Les concepts sont visqueux quand il s'agit de discours politiques. Ils le sont moins quand ils passent à la réalité. Chaque responsable tient à avoir dans son discours un propos axial sur lequel va se reposer tout un programme. Ouali, quand il parle des ouvrages de son secteur, il le fait dans le seul souci d'abord de devoir entretenir ceux qui existent. Les sauver de la dépravation temporelle et les mettre au bon profit. Il n'omet pas d'exprimer les égards à ceux qui les ont réalisés.

C'est l'adaptation managériale aux exigences du moment et aux besoins du secteur qui doit caractériser une grande partie de nos hauts agents de l'Etat. C'est le taux de couverture, la rationalisation du projet, la mise à profit au citoyen du bien-être social qui conditionnent l'utilité et la vocation finale d'une opération effectuée par l'effort national de l'Etat. Cette trompe de gestionnaires ne s'agite pas. Elle garde la tête froide au moment où toutes les têtes s'échauffent.
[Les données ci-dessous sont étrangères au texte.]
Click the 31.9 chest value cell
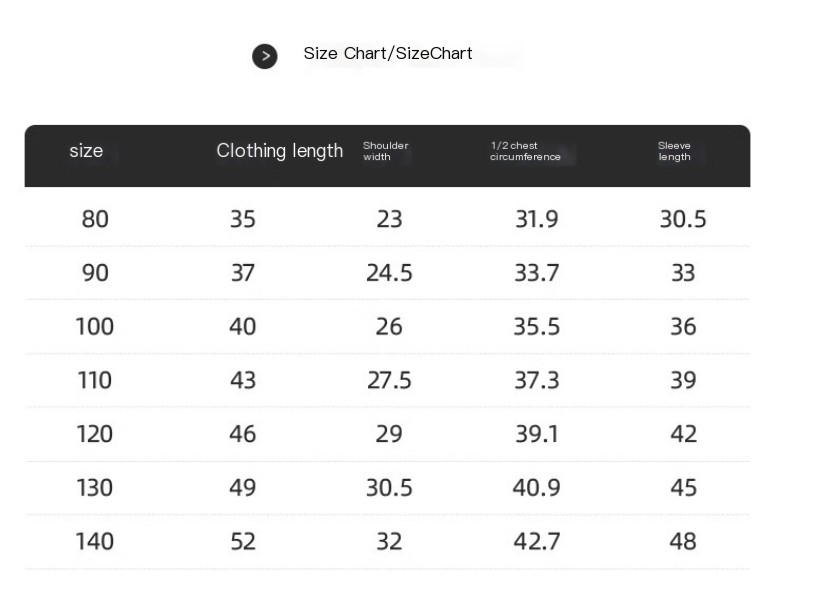536,219
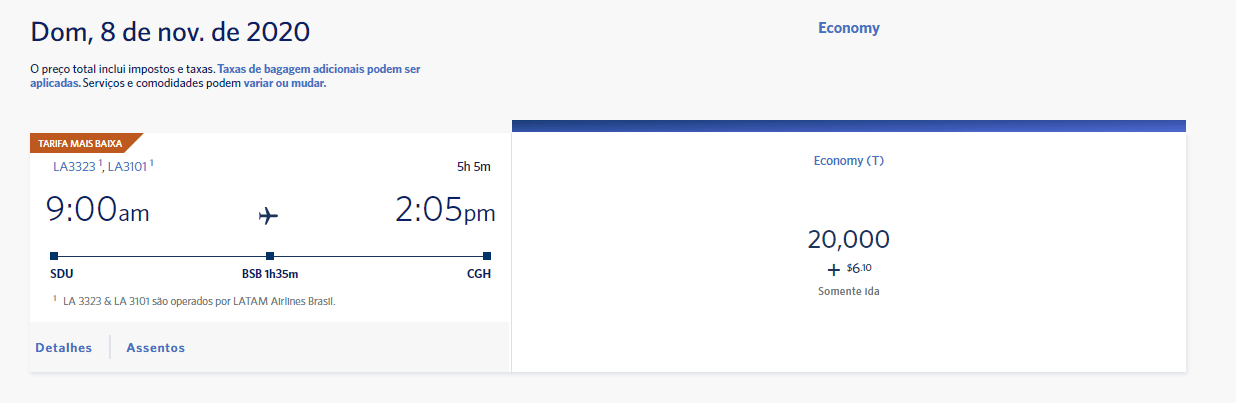This screenshot has width=1236, height=403.
Task: Click the SDU origin square marker
Action: pyautogui.click(x=54, y=256)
C'est aussi dans l'enchevêtrement des routes et l'embarras des carrefours que le génie s'éclot et réfléchit ses lueurs sur les asphaltes mal couchés.
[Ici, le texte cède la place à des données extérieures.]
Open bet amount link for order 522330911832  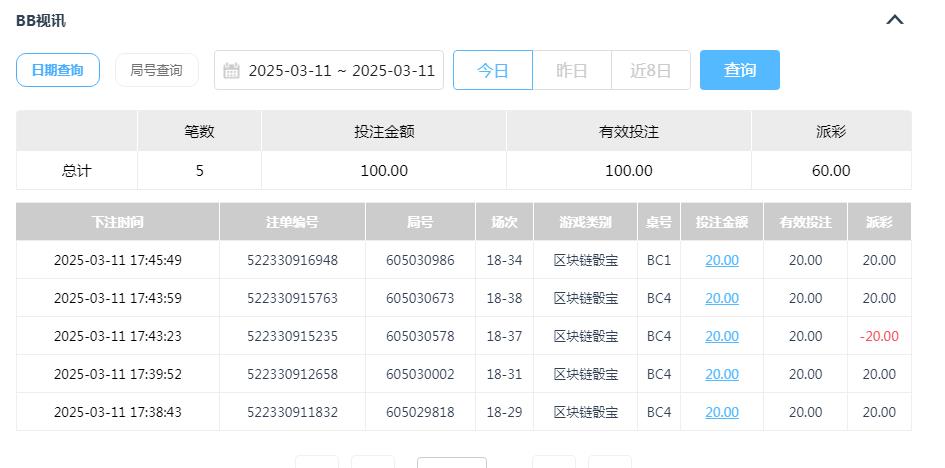[721, 412]
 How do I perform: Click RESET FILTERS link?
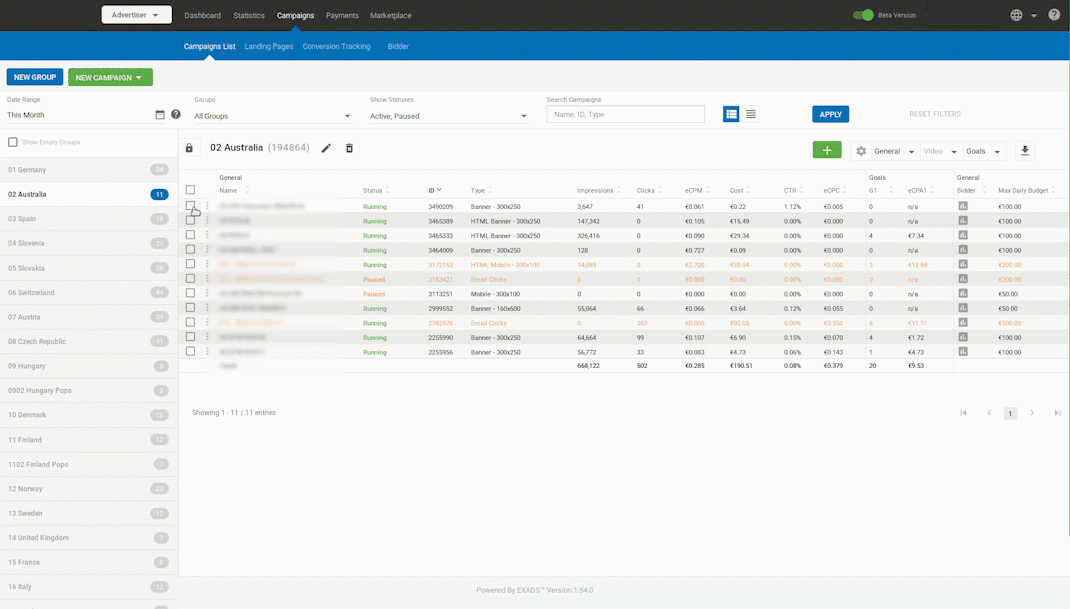[934, 114]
Les travaux publics sont les ponts et les chaussées. La communication dans le sens le plus grégaire. Sans routes, la vie se vivra à des distances et aura beaucoup d'espace pour ne pas tenir la route. L'on commence à faire de la compréhension des autres une adhésion. Tant que gérer n'est pas pouvoir gueuler ou savoir faire la gueule, la gouvernance reste cette élégance dans le verbe, dans l'idée. Encore loin d'imposer son avis décoloré et trop administratif, le plus souvent obsolète et irradié par la nouveauté et la technologie urbaine. Le nouveau ministre des Travaux publics sait marcher comme tout autre sur une chaussée mais sait aussi le comment la fabrique-t-on. Son essentiel n'est pas dans la longueur linéaire, ni dans la luminosité de ses cataphotes. Il sait que l'instrument stratégique de planification spatiale et sa mise en œuvre permettra de corriger les déséquilibres entre territoires et permettra aussi d'atténuer les retards de développement. Son secteur dessine le relief, le remue et le met à disposition. Il fut l'un de ceux qui avaient alors façonné un tant soit peu la fonction préfectorale républicaine. Il est courtois dans cette dimension fortement humble qui n'amoindrit point sa carrure d'homme d'Etat, encore moins sa conviction personnelle et son algérianité de citoyen simple et affable. L'histoire a retenu qu'à travers ses différents cheminements, une œuvre d'intérêt public dans le sens de Ouali ne peut se confiner dans l'ouverture d'un chantier, la réalisation d'un ouvrage ou de sa réception. Une œuvre pour lui, nous disait-il un jour, «n'est qu'un recommencement itératif et perpétuel d'une autre».

La voirie, les ouvrages d'art, les travaux neufs, les fossés, les cunettes sont toujours là tels des certificats garantissant le labeur d'hommes, de génie et de maîtrise, un peu éperdus certes mais encore debout. Il fut un temps où les bouilles de goudron, les rouleaux tractés à cheval, les fraises et les modestes et manuels outils ont été derrière les belles routes et les splendides viaducs. Lieu de mémoire et de reconnaissance, le musée prôné par Ouali vient à point utile où l'amnésie gagne du terrain de jour en jour. Une façon de pérenniser l'honneur des pionniers des ponts et chaussées. Ce sont des Algériens, nos aïeux les indigènes qui ont fait l'Algérie. Il sera un potentiel pédagogique.